To assay the transcript levels of putative CYP450s in roots and leaves of H. serrata, quantitative real-time PCR analysis was performed with an IQ5 Multicolor Real-Time PCR Detection System (BIO-RAD, USA) using Power SYBRR Green PCR Master Mix (Applied Biosystems, Warrington, UK), and it was repeated three times. Total RNA was extracted from H. serrata roots and leaves and treated with RNase-free DNase (TaKaRa). The reverse transcription reaction was carried out using Oligod(T)15 primers and SuperScript III (RT kit; Invitrogen) following the manufacturer's recommendations. Each reaction contained 10 μl 2 × SYBR Green Master Mix Reagent (Applied Biosystems), 10 ng of cDNA sample and 200 nM gene-specific primers. The total volume was 20 μl. The cycling conditions were: 50°C for 2 min and 95°C for 5 min, followed by 40 cycles of 95°C for 15 sec and then 60°C for 1 min. This program was followed by a melting-curve program, 55 to 85°C, with a 5 s hold at each temperature. The mean value of three replicates was normalized using Actin (Hs00917 in our H. serrata 454-EST dataset) as the internal control. PCR amplification was performed using specific primers for the putative CYP450s listed in Additional file 4. The suitability of the oligonucleotide sequences in terms of annealing efficiency was evaluated in advance using the Primer 3.0 program. The mean value of three replicates was normalized using Actin as the internal control.

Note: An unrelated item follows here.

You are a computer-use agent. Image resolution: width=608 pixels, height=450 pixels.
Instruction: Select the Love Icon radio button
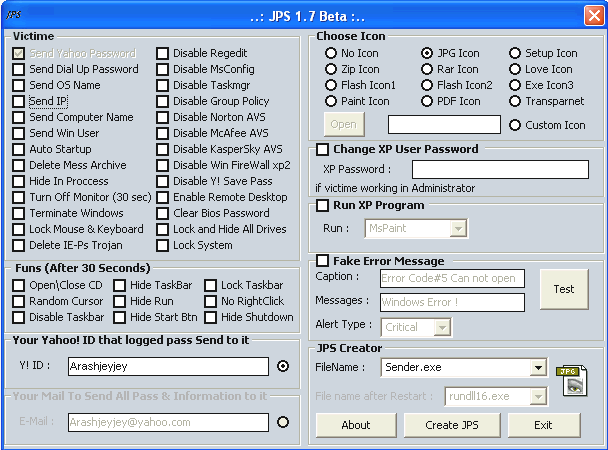(515, 69)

The relative expression levels were calculated by comparing the CTs (cycle thresholds) of the target genes with that of the housekeeping gene Actin using the 2-ΔΔCT method [67].

Phylogenetic analysis

Distances between the clones were calculated with the CLUSTAL W program [68]. The scale represents 0.1 amino acid substitutions per site. Amino acid sequences were aligned using the CLUSTALW program and evolutionary distances were computed using the Poisson correction method, and a neighbor-joining (NJ) tree was constructed with MEGA4. Bootstrap values obtained after 1,000 replications, which are given on the branches.